> [SUPPLIED PASSAGE]

╔══

Well, that's us as caregivers. And I was determined for that not to happen, and so I started this group. And I'm stunned by what's happened. I had to suspend it for a while because Gracie's needs just became so. challenging that I couldn't do much of anything.
But that's changed now and she's Planed out a little bit more. And plus, I have a lady that comes up and spends time with her on Thursday, so I can go down and do this group. I'm very grateful. The group had been following me all the way to Denver. They were calling and checking on me and so forth.
It's just a great group of people, literally from all over this county, and it's a big county. where we live. And they they come in, some of them drive uh 30 45 minutes to get here. It it it's a it's an extraordinary group of people. who are carrying very, very difficult things.
And we don't try to solve it, we don't try to fix it, any more than I try to solve it or fix it on this program. This program is me doing what I do across the airwaves, but in this group it's me doing it across the table. Same message, same motivation. same desire to see Myself and fellow caregivers. get a little stronger, get a little healthier.
A little calmer. And dare I say it, a little more joyful, even as we serve as caregivers. And we laugh around this table, we cry. One time we had a chili cook-off between a couple of the members, and we all had to evaluate each other's chili, and that was a. That was a lot of fun.
One of them brought in some elk chili of an elk that she had shot, and it was quite tasty, I must say. And not that the other ones was not. It was all good. I'd eat chili all day long, but we have fun, and we've had several that have had funerals during this journey, but they keep coming to the group because I maintain that caregiving doesn't stop at a cemetery. The impact of what we do as caregivers can extend on for the rest of our lives for some of us.
I mean, think about it. I'm doing this forty years now. What do you think I'll go back to what I was forty years ago if something happens to Gracie today? No. I mean, this has forever changed me.

╚══

> [GIVEN DATA]

╔══

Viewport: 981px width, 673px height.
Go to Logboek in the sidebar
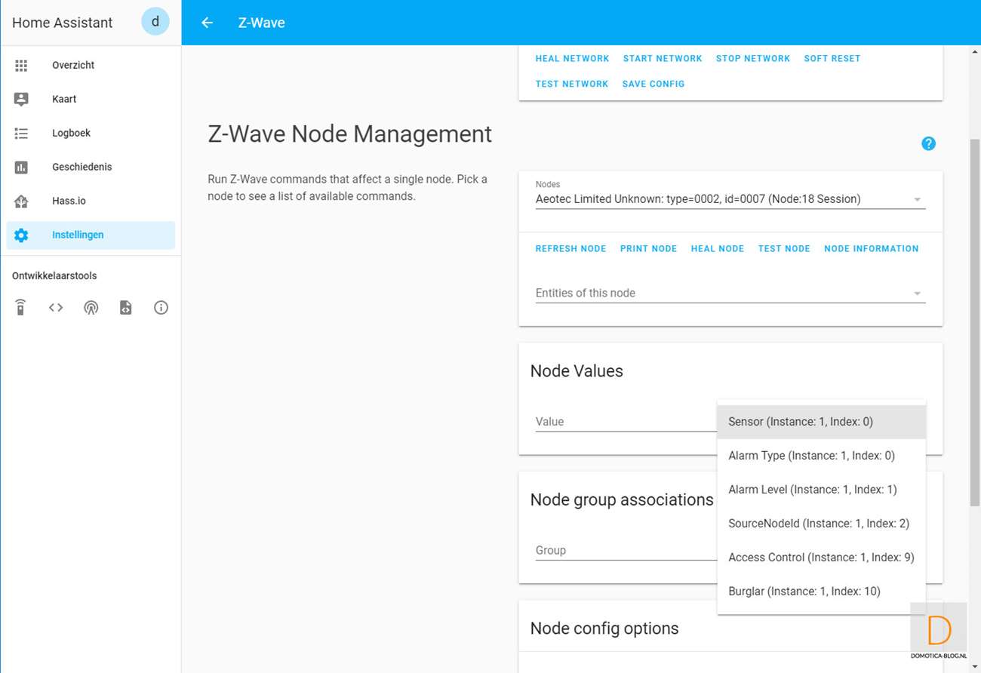[x=71, y=133]
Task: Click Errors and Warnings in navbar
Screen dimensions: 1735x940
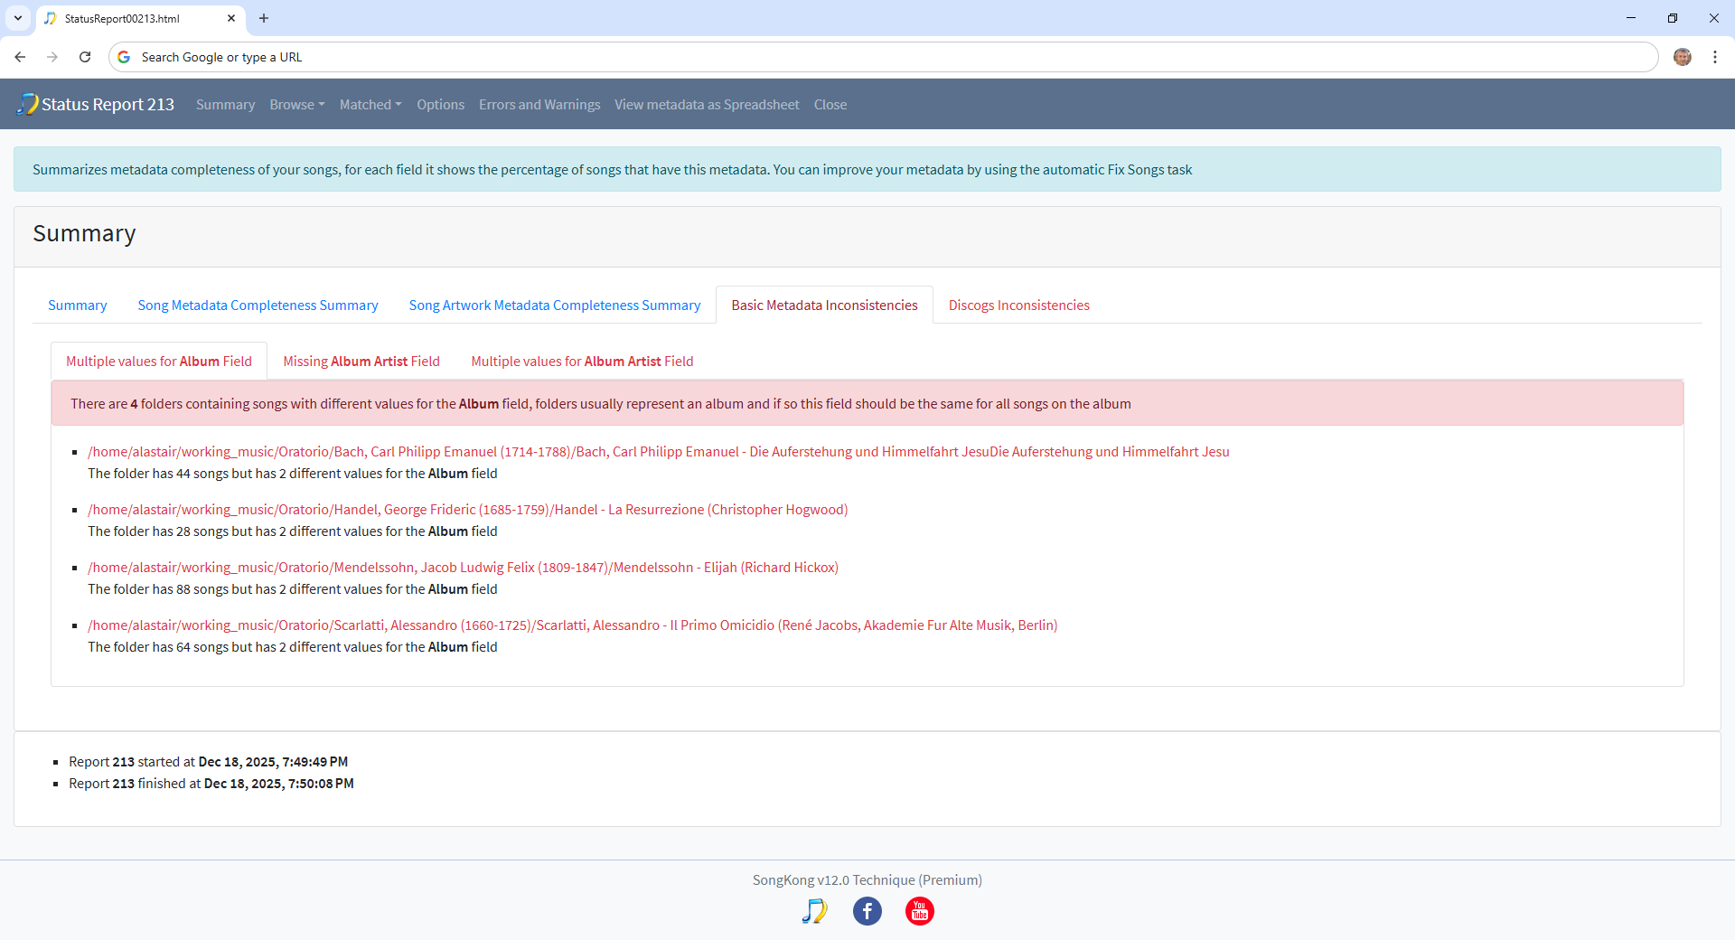Action: [539, 105]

╚══

> [EXERCISE REQUIREMENTS] Continue the caregiving transcript, starting right after its last sentence. The data stands apart from the caregiving transcript.

> [SOLVED EXERCISE]
Now if you do this for about Six months to a year? Yeah maybe not so much. it'll change you, but maybe, you know maybe not have that that kind of impact. But for most of us who've been doing this for years and decades, This is this is going to affect everything for the rest of our life. That's not a bad thing, that's just a reality.
But it helps to be able to have somebody to talk to about it, don't you think? And that's what we do. And I I've developed a whole plan for this. of what I envision for this. what I wished I'd had.
What I still wish I had. And and I I gotta tell you, I really enjoy The conversations. And I'm hoping, I'm really hoping that I can get back to doing this show live where we can take calls. We hadn't been able to do that for some time, mostly because I was in and out so much with the hospital, and it was hard to work that out for a live schedule with the producers for early Saturday mornings and that kind of thing. It was just very difficult to pull that off logistically, and I was missing so many of those live things.
I'm hoping that'll change. Would you like that, by the way? If we went to a live show, would you like that? Pray with me on it that the Lord will open that up because where he guides, he provides.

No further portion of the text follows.